>> start Excerpted text

[Date Prev][Date Next][Thread Prev][Thread Next][Date Index][Thread Index]

Re: [idn] Prohibit CDN code points



--On 2002-01-23 23.24 +0900 YangWoo Ko <newcat@spsoft.co.kr> wrote:

> I am talking about IDNA. With IDNA, we do not add matching algorithm
> to any server. Some client may try "az--" and it fails, it may try 
> "bz--" with TC/SC feature-enabled preprocessing, while others only 
> try "az--". I know this may look quite ugly. But, current IDN proposal 
> seems premature in terms of internationalization at least from the
> Chinese  people's point of view.

The problem occur when you use a language like for example Swedish. I can
type something in Swedish, and it should match something in Norwegian. It
might also match something in German, and English. What about "color" and
"colour" matching when you use US-english and UK-englisg?

So, my resolver library encode in some IDNA-like fashion the query in all
of the languages above, and then try them one at a time until a match is
found.

I call that guessing, and not something the DNS is made for, very efficient
in doing and something we in the IETF repeatedly have said "No" to many
times.

>> end Excerpted text

**Exercise instructions**
a) In the IDN mailing-list message, what does the writer call encoding a query in several languages and trying each until one matches?
b) Supply what comes next in the IDN mailing-list message, starting after its final sentence.
The data after this message has no connection to it.

>> start Recorded data

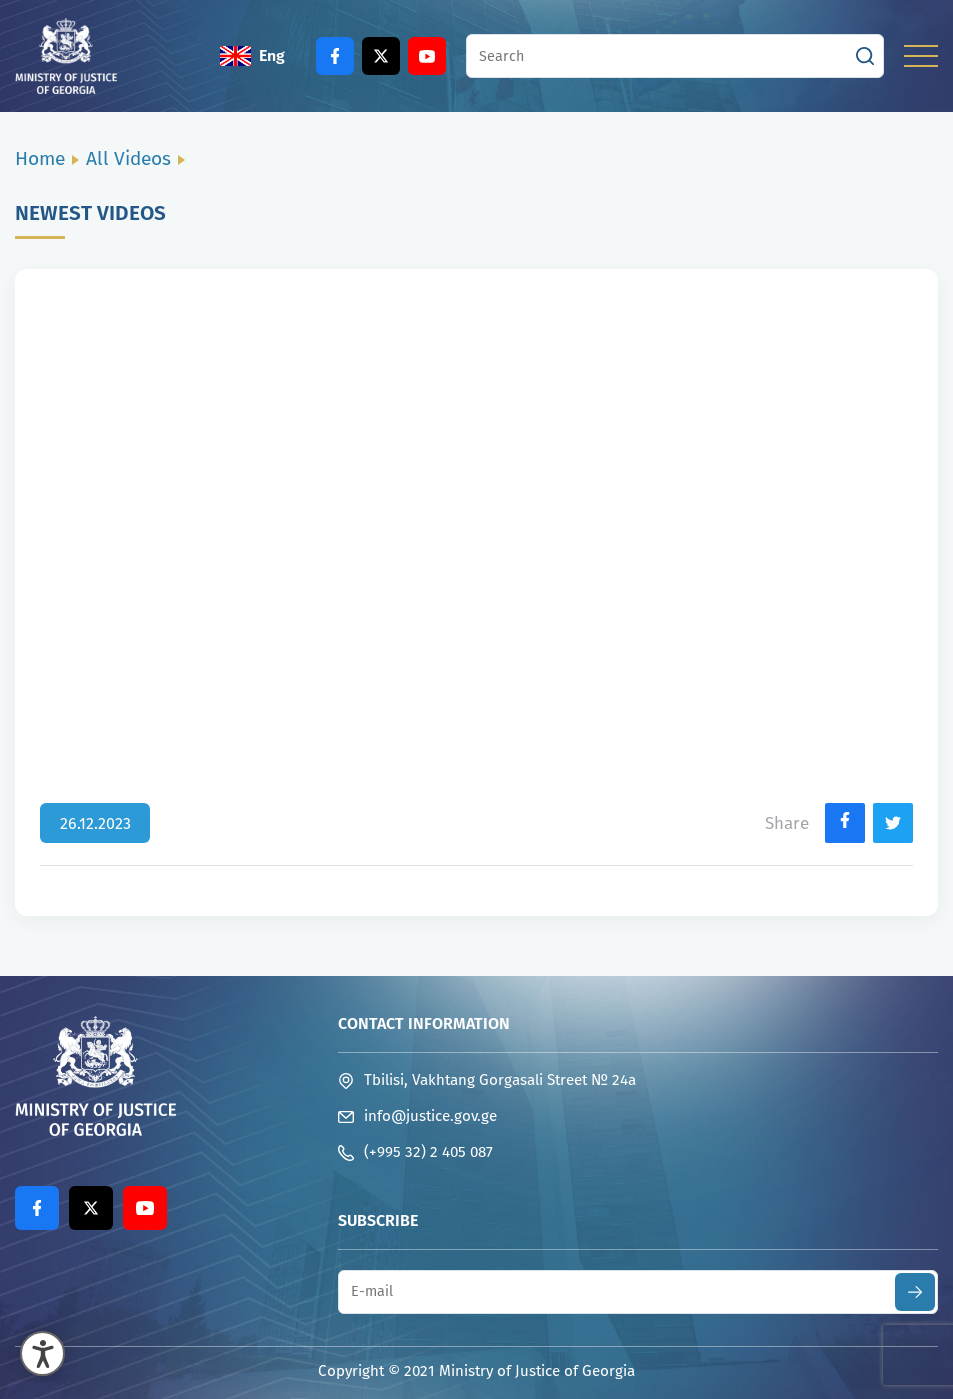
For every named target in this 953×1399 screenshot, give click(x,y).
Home (40, 158)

>> end Recorded data

**Final answers**
a) The writer calls it guessing.

b)
Just because the DNS is a lookup system where a client calculate a key,
that key is sent to the mesh of servers, and a result is returned.

The alternative would be to have the servers understand that UK-Enlish and
US-English is "almost" the same, and they are able to match ab-<color> with
bc-<colour>. Should ab-<colour> match bc-<colour>? If not, then ab-<color>
is the same as bc-<colour> which in turn is different from ab-<colour>.
This means we will/can get a registrant which register ab-<colour> and one
which register bc-<colour> but noone at that time register ab-<color>
because bc-<colour> is already taken, and we require global uniqueness.

I.e. if you _want_ to go down this path, you should look at the RFC's about
definition of lanaguge codes, and think about how you should do something
which can handle those languages. Then, hopefully, you will be convinced
that this is not a path that can be followed.

Multiple lookup in DNS is not something that will be accepted, and multiple
matching algorithms will not work either.

> Allowing Unicode be used where only ASCII was used before is not enough 
> for internationalization. We should prepare an enough room in which
> localization can be done while complying with internationalized standards.

You have to differ between localization and internationalization. It is
wellknown that IDN is _not_ about localization.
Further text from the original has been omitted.